Supplied data
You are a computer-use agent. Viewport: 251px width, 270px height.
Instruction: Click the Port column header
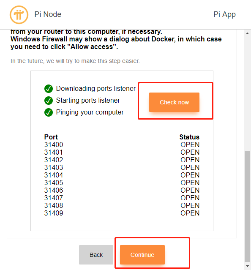(51, 137)
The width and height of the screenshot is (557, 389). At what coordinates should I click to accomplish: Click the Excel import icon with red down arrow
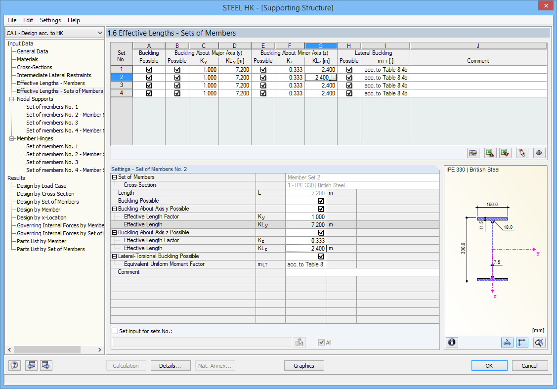coord(505,153)
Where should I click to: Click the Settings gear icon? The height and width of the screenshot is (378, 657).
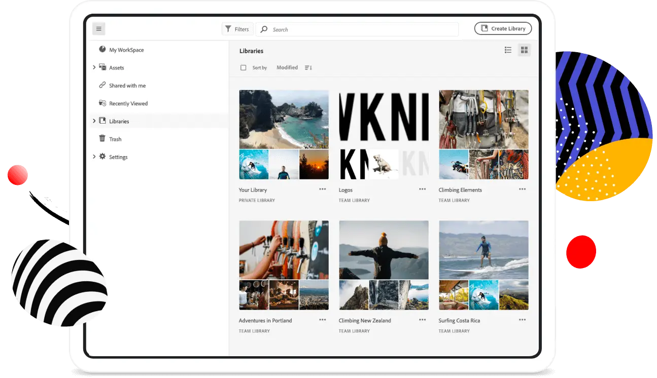coord(102,157)

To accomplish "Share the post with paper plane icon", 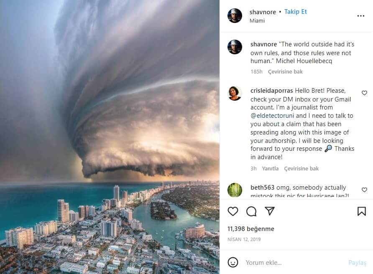I will (x=270, y=211).
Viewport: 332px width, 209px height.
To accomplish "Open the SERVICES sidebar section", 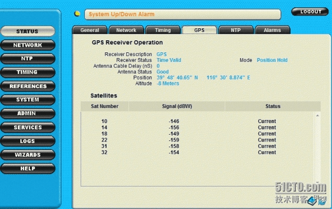I will tap(27, 127).
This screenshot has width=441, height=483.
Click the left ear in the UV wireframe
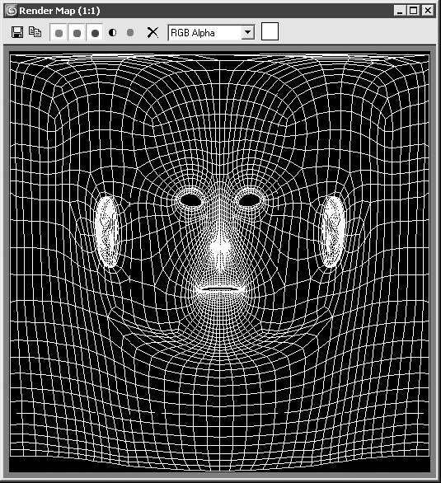pyautogui.click(x=107, y=232)
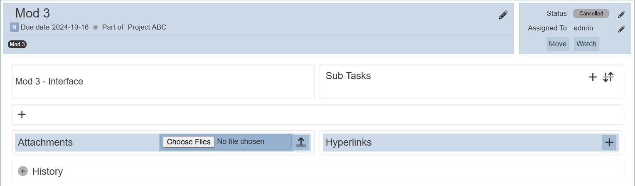Click the upload attachment arrow icon

(301, 142)
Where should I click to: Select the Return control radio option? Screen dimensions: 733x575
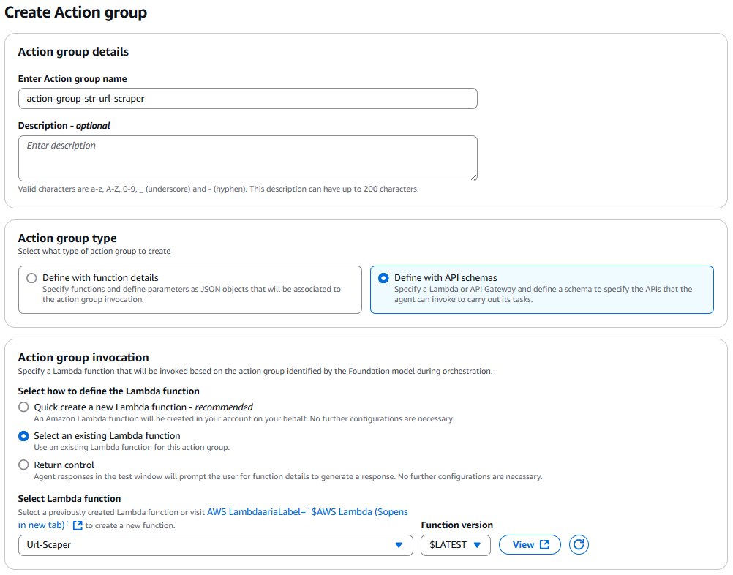coord(23,465)
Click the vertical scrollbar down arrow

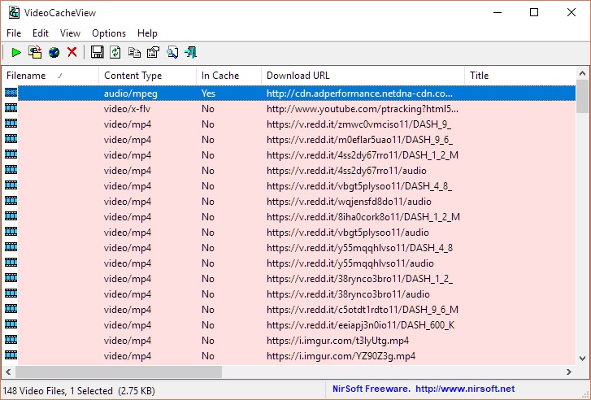[582, 359]
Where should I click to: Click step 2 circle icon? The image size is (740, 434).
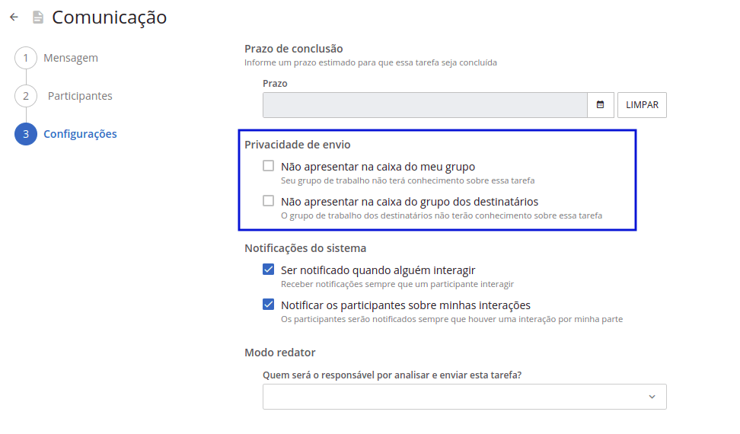tap(25, 96)
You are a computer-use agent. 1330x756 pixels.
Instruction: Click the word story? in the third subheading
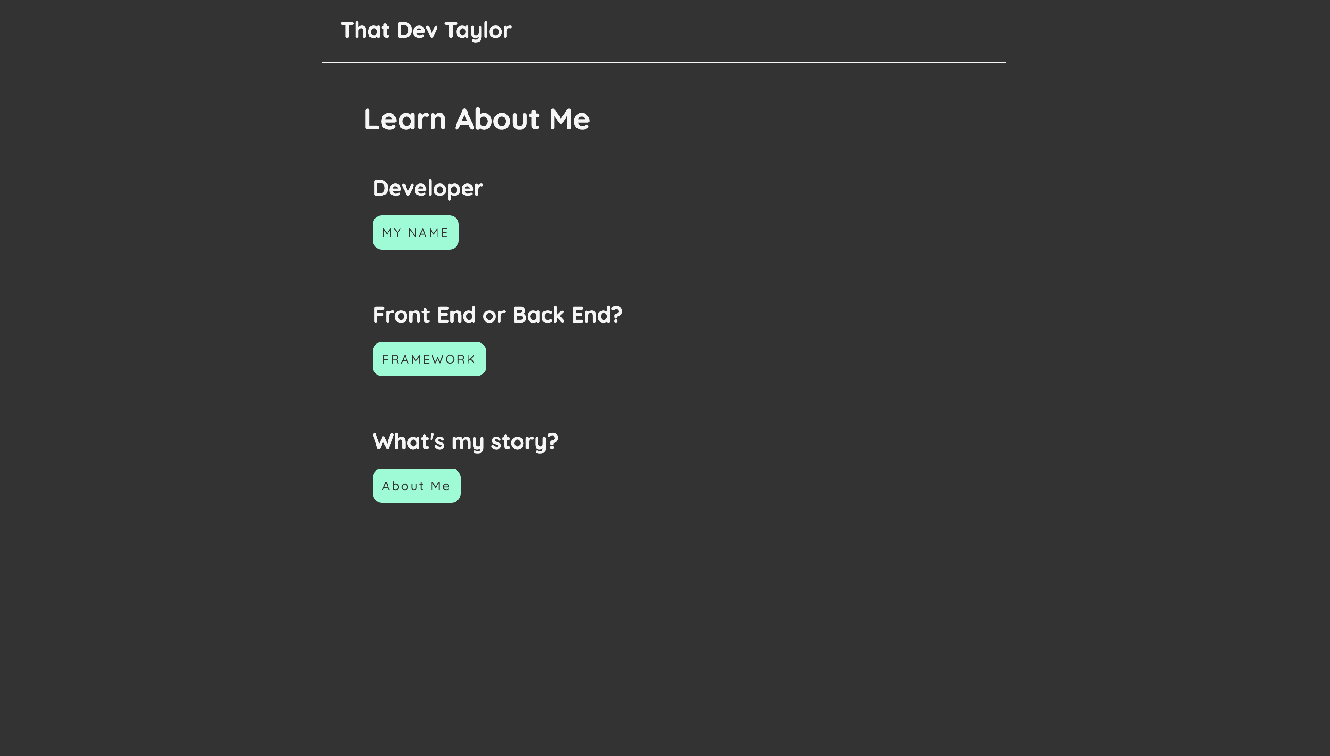pyautogui.click(x=524, y=442)
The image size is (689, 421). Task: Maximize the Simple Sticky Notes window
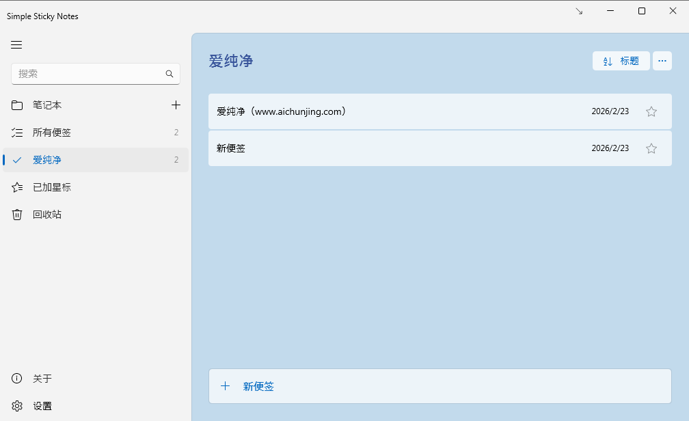[641, 11]
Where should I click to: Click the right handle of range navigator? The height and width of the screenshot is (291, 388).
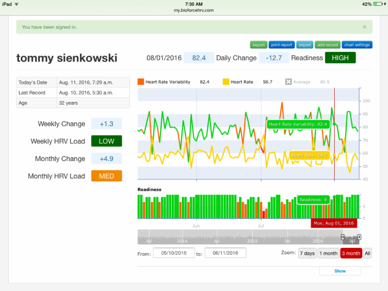pos(359,237)
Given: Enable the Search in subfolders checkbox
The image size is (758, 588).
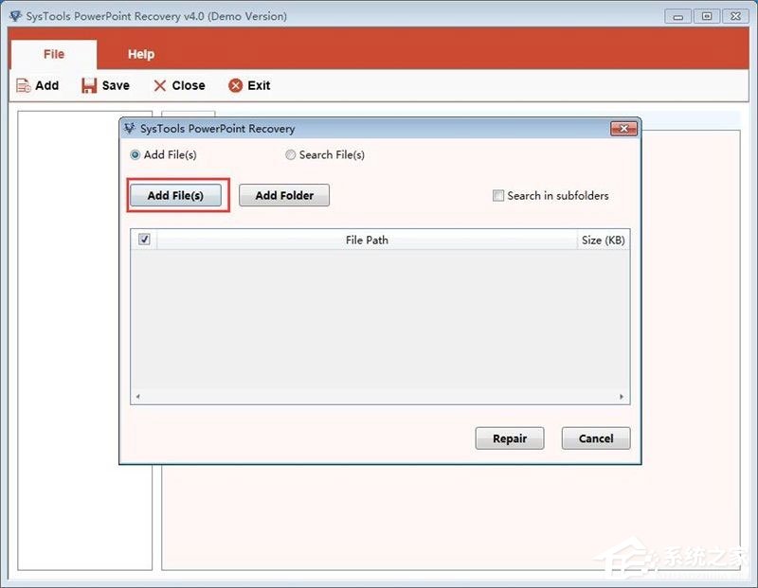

Task item
The answer must be a single number: the count of lines in the records above that contain the word "computer".

Solution
2